[Collected data]
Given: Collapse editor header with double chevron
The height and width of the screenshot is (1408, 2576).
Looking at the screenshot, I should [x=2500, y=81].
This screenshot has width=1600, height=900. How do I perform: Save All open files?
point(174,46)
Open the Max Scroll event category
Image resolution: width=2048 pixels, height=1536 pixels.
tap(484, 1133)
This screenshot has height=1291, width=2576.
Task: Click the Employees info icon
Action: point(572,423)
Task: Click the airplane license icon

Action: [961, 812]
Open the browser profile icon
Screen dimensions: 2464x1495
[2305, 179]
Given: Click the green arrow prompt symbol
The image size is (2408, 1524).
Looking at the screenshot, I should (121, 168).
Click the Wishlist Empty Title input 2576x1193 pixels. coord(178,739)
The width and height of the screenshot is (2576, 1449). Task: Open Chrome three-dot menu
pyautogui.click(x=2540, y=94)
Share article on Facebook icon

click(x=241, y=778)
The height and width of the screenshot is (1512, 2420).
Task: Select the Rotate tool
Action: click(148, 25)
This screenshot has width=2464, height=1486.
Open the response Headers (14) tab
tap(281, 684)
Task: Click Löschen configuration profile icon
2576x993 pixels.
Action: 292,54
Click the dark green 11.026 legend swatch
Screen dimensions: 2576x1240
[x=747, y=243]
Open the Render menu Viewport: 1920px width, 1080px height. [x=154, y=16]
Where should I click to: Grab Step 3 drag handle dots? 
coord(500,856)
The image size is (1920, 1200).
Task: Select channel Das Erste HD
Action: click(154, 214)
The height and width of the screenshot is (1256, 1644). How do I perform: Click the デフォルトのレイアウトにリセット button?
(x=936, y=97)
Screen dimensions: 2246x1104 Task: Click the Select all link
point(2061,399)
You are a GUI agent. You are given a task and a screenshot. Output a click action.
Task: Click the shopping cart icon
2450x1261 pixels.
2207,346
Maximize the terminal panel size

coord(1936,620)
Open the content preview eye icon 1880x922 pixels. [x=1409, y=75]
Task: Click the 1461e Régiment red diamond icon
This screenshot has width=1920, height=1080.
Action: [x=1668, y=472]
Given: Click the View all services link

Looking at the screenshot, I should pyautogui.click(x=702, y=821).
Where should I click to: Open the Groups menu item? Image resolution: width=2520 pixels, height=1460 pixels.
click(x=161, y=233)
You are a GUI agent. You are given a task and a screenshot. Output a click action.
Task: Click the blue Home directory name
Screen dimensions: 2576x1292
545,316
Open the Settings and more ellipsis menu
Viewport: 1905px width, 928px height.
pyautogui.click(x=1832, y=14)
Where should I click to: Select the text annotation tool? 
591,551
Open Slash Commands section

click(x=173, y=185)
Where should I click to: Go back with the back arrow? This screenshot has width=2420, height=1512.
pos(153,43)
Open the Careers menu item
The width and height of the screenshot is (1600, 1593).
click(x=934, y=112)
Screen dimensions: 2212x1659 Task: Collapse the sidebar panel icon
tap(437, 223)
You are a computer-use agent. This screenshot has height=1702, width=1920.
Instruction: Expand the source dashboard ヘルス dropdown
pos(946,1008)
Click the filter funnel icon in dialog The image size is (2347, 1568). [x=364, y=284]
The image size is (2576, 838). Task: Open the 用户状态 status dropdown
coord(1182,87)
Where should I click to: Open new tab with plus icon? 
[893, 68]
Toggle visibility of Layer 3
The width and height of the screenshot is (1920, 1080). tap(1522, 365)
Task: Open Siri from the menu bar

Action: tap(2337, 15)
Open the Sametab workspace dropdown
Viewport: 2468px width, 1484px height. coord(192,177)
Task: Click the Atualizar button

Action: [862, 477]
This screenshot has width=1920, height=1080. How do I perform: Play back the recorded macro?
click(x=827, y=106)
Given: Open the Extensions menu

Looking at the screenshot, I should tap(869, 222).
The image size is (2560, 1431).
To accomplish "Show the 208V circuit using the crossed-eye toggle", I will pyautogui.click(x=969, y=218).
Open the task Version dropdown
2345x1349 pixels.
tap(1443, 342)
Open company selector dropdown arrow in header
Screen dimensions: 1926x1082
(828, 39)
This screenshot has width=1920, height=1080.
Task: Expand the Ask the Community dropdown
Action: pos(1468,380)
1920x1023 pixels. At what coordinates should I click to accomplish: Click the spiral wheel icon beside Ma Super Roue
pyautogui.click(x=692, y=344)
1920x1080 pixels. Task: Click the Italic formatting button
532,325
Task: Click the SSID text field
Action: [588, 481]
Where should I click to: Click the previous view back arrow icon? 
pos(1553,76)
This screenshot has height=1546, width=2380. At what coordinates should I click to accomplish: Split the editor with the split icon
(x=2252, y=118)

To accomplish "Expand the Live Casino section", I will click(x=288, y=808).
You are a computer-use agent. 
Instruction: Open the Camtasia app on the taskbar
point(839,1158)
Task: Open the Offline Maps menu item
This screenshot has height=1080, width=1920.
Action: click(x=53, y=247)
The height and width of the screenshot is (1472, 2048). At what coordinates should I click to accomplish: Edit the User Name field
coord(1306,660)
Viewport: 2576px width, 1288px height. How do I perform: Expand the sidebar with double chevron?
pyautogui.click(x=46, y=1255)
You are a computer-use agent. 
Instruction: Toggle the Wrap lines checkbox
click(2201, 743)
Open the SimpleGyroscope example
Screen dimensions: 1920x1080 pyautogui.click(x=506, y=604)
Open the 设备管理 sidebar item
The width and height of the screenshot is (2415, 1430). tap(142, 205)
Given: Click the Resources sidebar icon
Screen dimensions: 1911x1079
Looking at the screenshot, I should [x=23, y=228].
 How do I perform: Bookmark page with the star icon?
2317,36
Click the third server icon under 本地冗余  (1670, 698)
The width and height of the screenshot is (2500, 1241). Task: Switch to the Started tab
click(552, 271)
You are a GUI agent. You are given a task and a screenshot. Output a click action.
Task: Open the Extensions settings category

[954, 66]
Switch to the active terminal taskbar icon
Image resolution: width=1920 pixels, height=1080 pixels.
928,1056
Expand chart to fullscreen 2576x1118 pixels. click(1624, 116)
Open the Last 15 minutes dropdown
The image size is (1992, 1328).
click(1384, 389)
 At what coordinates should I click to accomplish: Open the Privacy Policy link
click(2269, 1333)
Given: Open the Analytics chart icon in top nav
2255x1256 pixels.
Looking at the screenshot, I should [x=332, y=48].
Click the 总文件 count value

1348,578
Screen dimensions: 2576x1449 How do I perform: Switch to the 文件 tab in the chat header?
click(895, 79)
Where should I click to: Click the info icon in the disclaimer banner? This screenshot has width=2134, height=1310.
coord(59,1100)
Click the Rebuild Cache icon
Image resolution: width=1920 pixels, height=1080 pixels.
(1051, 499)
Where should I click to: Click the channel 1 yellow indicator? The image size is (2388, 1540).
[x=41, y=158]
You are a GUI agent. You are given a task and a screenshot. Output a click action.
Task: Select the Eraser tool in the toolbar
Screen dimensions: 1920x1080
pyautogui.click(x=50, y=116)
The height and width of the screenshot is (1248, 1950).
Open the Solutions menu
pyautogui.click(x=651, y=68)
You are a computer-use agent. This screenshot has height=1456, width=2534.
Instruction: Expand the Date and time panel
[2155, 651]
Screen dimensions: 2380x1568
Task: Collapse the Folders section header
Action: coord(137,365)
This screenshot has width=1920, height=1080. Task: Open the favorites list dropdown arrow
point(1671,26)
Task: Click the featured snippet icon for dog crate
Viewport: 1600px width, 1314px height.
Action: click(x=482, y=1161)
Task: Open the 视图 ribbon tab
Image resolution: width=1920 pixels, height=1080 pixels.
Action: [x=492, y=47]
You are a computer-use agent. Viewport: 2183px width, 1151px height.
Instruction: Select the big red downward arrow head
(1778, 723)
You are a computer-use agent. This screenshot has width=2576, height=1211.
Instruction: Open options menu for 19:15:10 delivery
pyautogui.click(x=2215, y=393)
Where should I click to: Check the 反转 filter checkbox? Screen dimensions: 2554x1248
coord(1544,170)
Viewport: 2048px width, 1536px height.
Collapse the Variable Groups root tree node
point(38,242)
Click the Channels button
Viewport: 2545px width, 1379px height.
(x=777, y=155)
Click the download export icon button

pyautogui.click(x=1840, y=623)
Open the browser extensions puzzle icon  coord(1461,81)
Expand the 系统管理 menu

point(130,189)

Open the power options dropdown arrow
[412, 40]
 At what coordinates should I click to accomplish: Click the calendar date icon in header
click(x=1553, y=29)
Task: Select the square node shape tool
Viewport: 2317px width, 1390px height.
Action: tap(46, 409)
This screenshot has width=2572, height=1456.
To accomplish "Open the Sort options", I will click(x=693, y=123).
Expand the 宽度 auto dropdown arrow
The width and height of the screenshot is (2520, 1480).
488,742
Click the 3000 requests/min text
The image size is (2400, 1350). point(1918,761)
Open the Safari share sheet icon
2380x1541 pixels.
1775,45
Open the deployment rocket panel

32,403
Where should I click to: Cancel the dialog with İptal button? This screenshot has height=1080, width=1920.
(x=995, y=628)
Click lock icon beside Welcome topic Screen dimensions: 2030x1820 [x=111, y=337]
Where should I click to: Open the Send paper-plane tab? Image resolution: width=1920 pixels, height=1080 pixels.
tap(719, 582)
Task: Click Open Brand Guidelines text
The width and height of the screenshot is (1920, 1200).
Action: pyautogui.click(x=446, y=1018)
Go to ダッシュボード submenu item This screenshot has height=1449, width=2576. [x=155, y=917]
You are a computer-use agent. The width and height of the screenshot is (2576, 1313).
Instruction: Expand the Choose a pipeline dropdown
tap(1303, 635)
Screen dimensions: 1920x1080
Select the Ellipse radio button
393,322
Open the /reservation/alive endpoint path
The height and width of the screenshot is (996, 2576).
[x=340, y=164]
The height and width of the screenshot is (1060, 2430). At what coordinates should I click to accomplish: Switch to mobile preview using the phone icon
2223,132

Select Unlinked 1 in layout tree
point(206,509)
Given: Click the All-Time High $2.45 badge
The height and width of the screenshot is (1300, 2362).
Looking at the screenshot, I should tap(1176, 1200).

WORK TO COMPLETE: Return the span of lines in the data above that opens at the line with "Click the download export icon button" and closes at the line with "This screenshot has width=2572, height=1456.", exactly, ends included, nothing else.

SOLVED EXERCISE:
Click the download export icon button

pyautogui.click(x=1840, y=623)
Open the browser extensions puzzle icon  coord(1461,81)
Expand the 系统管理 menu

point(130,189)

Open the power options dropdown arrow
[412, 40]
 At what coordinates should I click to accomplish: Click the calendar date icon in header
click(x=1553, y=29)
Task: Select the square node shape tool
Viewport: 2317px width, 1390px height.
Action: tap(46, 409)
This screenshot has width=2572, height=1456.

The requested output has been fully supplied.